Office clothing brands face a bleak future where nobody goes to offices
Rent The Runway’s woes are a harbinger of things to come.
The apparel rental platform announced last week that it discontinue its unlimited-clothing rental program. Instead, customers would have to choose a select number of items they can rent per month, maxing out at 16. It’s a notable change, given such an option was core to Rent The Runway’s offerings for the last seven years. As the company’s chief merchant Sarah Tam, told Glossy in an interview last February, the option “got customers interested and, to be honest, it got brands interested as well.”
Overall demand for both formalwear and workwear has plummeted. Menswear arrivals online have dropped 5% since July and womenswear went down 10%, according to Edited. Looking at Google Trend, search interest in Rent The Runway cratered the first month of March and continued apace until now. Meanwhile, since that same period, the company’s job listings growth took a nosedive, as did its App Store ratings growth, per data from Thinknum.
It’s an industry-wide phenomenon. “When you look at what’s happened this year in terms of changes in growth,” said Neil Saunders, managing director of GlobalData Retail, “clothing as a whole has shrunk dramatically.” According to numbers from the U.S. Census Bureau, clothing sales were down 20% this past August year-over-year (although spending has been slowly resuming month-over-month).
And it may spell the end for certain brands and platforms that sell only that kind of apparel. A number of companies have built their entire business by selling clothing for nice events. J.Hilburn, which sells customs menswear, filed for bankruptcy last June. Ditto Ascena Retail Group, which owns Ann Taylor and Lane Bryant, last July, adding that it will close 1,600 of its 2,800 locations.

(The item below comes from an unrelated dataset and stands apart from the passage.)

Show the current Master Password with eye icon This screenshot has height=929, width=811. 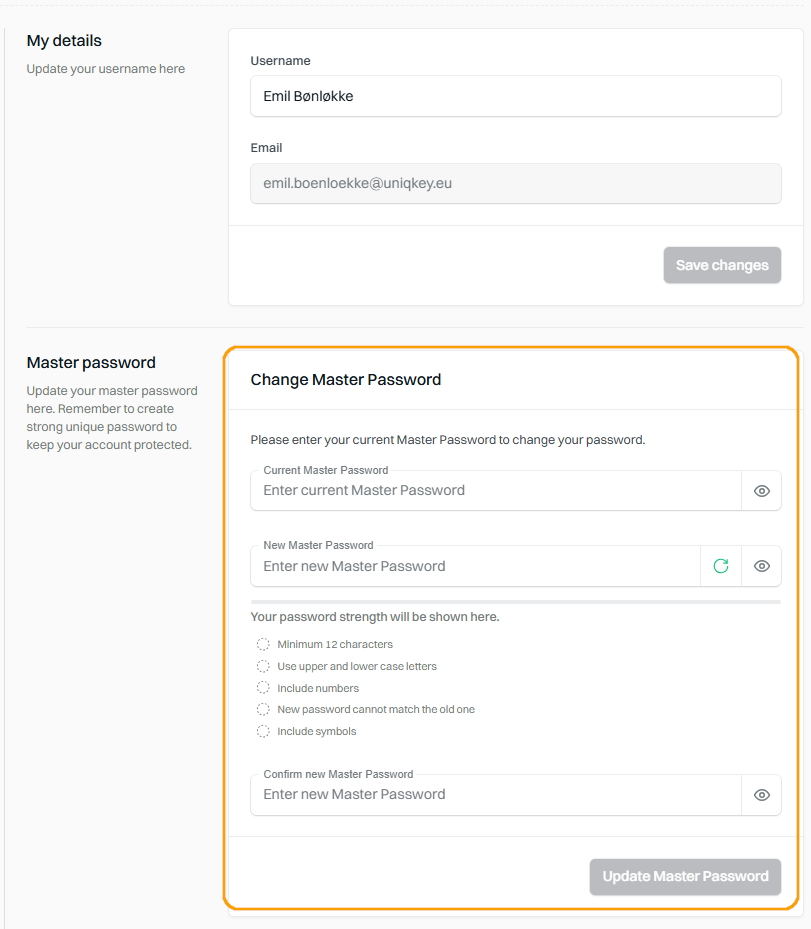(761, 491)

“It doesn’t matter who is servicing that demand,” said Saunders, “it could be a department store, it could be subscription — anyone who touches on formalwear will hav seen a start downturn,” he said. “It doesn’t seem to be getting any better.”
“When few workers are going into the office, traveling or attending events, there is not really a need for workwear,” wrote Sucharita Kodali, principal analyst at Forrester, in an email to Modern Retail. “The delays in the wedding and graduation space have reduced the need for formalwear.” Indeed, numbers from Edited show that suiting and tailoring — as part of retailers’ overall autumn assortments — fell by 14% year-over-year.

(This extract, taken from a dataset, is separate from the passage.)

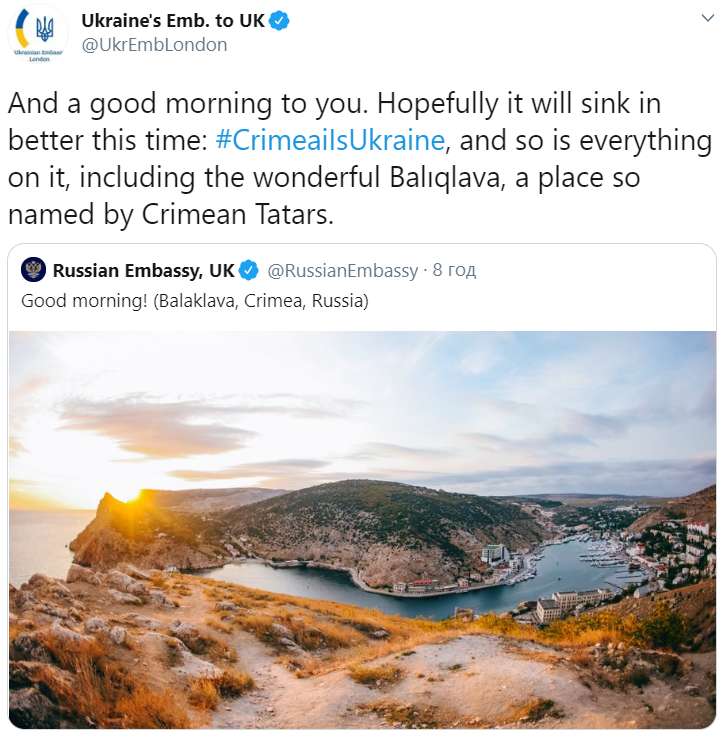
Task: Click verified badge beside Ukraine's Emb. to UK
Action: tap(279, 21)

All of these companies in this retail space have been in trouble for months, she wrote, “and will continue to be as there is no clear end to this pandemic in sight.”
That puts newer brands that have catered to young professionals in a bind. They can either wait and pray for the pandemic to end; “preserve cash, keep inventory in a warehouse for the foreseeable future,” wrote Kodali.
Or they could try a product pivot. But such a business repositioning would be hard, to say the least. A company like Rent The Runway makes expensive, rarely-worn items more accessible. Conversely, more leisure-focused apparel — which is one area that’s seeing an increase in demand — is less expensive and worn more regularly. “You can’t do the same with casual wear,” said Saunders. “[Consumers] don’t rent it nearly anywhere as much as formal.”
It presents a big question mark — both for large stores that long relied on selling and renting out nicer items, as well as growing startups. Rent The Runway’s consolidation of offerings is just the beginning.
“If we are not going back to work in the way that we did,” said Saunders, “that opportunity in the longterm dries up.”